Prompt: Without copying any picture, transcribe exactly the lines of the data below from the one containing "The image size" through the one containing "The height and".

Data for review:
--------------------------------

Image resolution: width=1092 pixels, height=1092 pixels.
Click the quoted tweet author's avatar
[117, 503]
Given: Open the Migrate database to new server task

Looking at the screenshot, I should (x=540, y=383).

--------------------------------

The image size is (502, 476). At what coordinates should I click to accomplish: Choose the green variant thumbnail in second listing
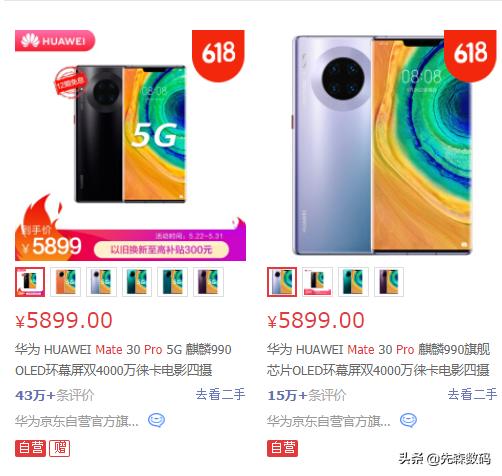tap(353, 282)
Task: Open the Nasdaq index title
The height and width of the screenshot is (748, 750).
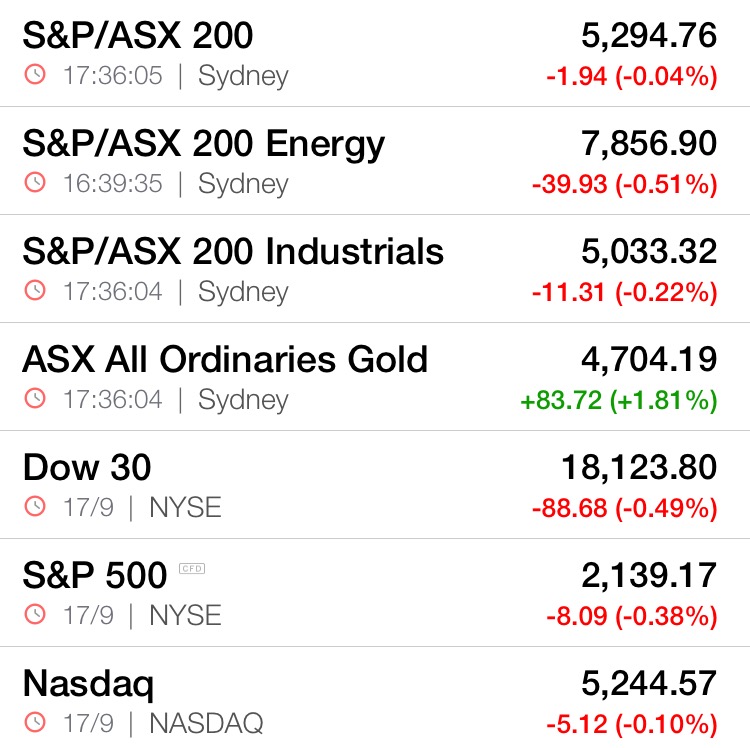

--------------------------------

Response:
The image size is (502, 476). At what coordinates should I click to accomplish: Choose the green variant thumbnail in second listing
tap(353, 282)
Task: Open the Nasdaq index title
The height and width of the screenshot is (748, 750).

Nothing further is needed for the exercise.